There was still some wiggle room, however, to cover a few classics. About halfway through their set, a giant disco ball lowered from the Forum ceiling and the Foo Fighters transformed into their disco alter-egos, the Dee Gees, for a cover of Bee Gees “You Should Be Dancing.” “Oh shit it’s been a weird year,” proclaimed Grohl after impressively handling the Barry Gibb falsetto with a little help from his backup singers, including daughter Violet Grohl.

Back as the Foo Fighters, it was time for Grohl to introduce the rest of the band, which lead to a mini, impromptu Charlie Watts tribute.

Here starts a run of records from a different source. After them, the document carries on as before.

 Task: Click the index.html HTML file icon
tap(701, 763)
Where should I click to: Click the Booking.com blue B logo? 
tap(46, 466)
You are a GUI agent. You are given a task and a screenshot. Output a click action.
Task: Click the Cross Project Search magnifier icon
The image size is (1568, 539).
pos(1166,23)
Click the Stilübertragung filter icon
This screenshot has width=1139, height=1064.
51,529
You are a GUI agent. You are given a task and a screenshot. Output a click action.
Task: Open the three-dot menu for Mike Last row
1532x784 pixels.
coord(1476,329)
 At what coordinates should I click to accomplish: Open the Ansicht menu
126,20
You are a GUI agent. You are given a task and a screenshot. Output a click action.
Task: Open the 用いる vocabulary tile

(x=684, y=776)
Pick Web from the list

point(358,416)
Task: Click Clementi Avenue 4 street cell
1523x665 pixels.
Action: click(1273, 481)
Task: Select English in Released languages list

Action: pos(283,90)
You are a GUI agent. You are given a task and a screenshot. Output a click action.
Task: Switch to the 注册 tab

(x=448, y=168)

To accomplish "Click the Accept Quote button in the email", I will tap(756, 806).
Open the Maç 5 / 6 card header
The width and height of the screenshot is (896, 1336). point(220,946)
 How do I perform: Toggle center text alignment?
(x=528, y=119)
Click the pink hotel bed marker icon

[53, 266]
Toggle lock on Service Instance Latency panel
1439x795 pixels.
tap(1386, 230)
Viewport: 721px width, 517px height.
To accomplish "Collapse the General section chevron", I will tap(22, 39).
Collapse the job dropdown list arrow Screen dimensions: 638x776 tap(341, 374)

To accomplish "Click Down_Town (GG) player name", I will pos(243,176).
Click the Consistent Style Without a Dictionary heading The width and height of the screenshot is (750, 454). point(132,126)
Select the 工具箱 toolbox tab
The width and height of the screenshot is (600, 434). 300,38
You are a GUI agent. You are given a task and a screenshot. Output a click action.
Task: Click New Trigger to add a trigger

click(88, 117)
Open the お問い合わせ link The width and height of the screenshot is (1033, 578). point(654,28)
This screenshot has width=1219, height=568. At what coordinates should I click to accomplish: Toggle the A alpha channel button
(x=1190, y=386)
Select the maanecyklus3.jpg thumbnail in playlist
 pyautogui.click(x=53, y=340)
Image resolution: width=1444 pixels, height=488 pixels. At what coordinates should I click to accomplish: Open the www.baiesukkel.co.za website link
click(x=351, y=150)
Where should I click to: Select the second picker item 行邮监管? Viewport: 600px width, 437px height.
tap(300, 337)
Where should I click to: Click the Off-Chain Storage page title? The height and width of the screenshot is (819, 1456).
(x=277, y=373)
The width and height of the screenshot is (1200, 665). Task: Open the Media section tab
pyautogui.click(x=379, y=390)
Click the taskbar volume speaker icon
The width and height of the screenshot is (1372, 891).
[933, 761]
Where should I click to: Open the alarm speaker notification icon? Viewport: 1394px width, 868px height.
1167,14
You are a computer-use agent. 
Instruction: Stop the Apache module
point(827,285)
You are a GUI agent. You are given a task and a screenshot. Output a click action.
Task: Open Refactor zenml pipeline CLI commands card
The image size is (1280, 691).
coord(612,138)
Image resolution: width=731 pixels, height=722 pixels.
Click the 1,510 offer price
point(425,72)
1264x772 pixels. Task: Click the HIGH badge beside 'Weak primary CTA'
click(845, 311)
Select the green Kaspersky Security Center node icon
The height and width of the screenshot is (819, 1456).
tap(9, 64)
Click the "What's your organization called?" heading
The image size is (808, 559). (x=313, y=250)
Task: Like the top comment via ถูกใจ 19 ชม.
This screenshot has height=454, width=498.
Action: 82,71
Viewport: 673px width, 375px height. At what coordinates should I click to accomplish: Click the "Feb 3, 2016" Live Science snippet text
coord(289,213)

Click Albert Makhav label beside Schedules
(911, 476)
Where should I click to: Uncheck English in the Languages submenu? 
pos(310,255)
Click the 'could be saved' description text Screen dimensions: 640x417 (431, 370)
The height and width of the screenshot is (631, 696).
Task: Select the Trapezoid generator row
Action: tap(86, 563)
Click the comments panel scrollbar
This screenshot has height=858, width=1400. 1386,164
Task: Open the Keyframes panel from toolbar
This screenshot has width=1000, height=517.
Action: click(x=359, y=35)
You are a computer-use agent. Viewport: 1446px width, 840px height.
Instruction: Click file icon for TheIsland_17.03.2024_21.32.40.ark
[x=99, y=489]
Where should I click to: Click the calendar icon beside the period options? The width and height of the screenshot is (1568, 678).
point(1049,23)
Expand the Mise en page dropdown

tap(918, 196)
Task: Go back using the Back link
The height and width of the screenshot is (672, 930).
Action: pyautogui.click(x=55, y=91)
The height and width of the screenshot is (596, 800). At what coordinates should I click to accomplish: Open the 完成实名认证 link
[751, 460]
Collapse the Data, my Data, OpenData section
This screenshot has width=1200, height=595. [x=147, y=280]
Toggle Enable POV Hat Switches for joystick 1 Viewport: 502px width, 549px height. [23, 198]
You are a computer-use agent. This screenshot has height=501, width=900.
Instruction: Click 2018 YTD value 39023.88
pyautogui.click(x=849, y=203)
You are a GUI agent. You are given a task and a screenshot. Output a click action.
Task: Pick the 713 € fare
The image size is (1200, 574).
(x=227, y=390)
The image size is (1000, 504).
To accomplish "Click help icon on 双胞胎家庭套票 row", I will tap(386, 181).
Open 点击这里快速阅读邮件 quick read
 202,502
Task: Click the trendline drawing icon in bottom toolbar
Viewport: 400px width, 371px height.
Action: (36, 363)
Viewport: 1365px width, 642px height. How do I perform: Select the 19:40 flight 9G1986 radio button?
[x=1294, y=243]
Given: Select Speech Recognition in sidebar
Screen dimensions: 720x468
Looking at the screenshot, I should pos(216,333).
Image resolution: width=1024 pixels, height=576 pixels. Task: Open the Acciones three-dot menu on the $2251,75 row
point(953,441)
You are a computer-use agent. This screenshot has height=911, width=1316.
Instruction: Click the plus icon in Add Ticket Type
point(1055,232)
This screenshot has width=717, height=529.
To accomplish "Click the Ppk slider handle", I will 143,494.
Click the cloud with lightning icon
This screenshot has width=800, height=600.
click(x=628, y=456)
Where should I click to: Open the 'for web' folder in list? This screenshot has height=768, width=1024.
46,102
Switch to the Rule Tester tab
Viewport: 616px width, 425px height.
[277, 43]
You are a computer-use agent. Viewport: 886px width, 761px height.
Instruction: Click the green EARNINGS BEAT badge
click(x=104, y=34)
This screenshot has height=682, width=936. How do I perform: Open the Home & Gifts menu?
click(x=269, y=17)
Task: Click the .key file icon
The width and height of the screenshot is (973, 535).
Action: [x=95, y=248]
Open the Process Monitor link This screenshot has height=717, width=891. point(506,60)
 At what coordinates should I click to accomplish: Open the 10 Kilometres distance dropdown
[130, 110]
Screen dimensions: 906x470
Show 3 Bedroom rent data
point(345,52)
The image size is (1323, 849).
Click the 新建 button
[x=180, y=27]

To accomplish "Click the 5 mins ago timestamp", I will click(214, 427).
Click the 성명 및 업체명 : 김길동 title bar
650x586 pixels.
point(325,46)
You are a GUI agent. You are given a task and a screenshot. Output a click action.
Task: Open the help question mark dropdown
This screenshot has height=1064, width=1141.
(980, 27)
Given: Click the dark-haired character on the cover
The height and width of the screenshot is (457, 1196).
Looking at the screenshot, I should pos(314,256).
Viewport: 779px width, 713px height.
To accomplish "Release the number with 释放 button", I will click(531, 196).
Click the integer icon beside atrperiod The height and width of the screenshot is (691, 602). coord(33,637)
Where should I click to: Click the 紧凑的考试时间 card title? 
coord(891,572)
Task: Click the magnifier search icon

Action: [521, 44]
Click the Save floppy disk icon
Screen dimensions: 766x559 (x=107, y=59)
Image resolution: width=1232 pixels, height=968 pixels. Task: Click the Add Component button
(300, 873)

Grohl revealed he “cried at the carwash” when he heard of Watts passing earlier this week.

In now what’s become a Foo Fighters show staple, drummer Taylor Hawkins switched places with Grohl for a cover of Queen’s “Somebody to Love”. This presented the opportunity, not only for Hawkins to showcase his skills as a frontman, but for Grohl to take a familiar spot behind the drum kit. “Do the No One Knows thing,” demands Hawkins into the mic. “Triplets! Best triplets in the business,” and “Now the long ones” from Hawkins all while Grohl rips on the drums. Among classic sing-alongs like “My Hero,” “Breakout,” “All My Life,” “Best of You,” and “Monkey Wrench” were new songs off their latest album “Medicine at Midnight,” including the title track.

However, the highlight of the night was Grohl bringing out his “arch nemesis” Nandi Bushell, an 11-year-old British drumming prodigy who challenged him to a drum off and as Grohl puts it, “flips my fucking ass in front of the entire planet” online. As the stage crew rolled out a small-but-mighty pink drum set, Grohl explained just how special Bushell is.

Said the Foos frontman and Nirvana drummer: “This person inspired me last year so much and I’ll tell you why. Because in a time when you would pick up your phone or turn on a computer and all you have is bad news. For that one day, you can pick up your phone and see this connection between two people that have never met making music together and spreading joy and love all across the world.”

Nandi Bushell didn’t just spread joy and love on Thursday night, she helped her new friend close out the show by absolutely shredding the Foo Fighters biggest hit, “Everlong,” while Foo Fighters drummer Taylor Hawkins put his feet up and enjoyed the show. Bushell didn’t miss a beat and sounded like she’d been touring with Foos for the past 26 years, even though they had just met in person for the first time that night.

In a time of such uncertainty, seeing the Foo Fighters teach an 11-year-old musician how to throw guitar picks into a rambunctious crowd after taking a bow was exactly how that night should have ended. But really, it wasn’t an unordinary finale for any Foos show  – different generations spanning across multiple decades joining together in rock.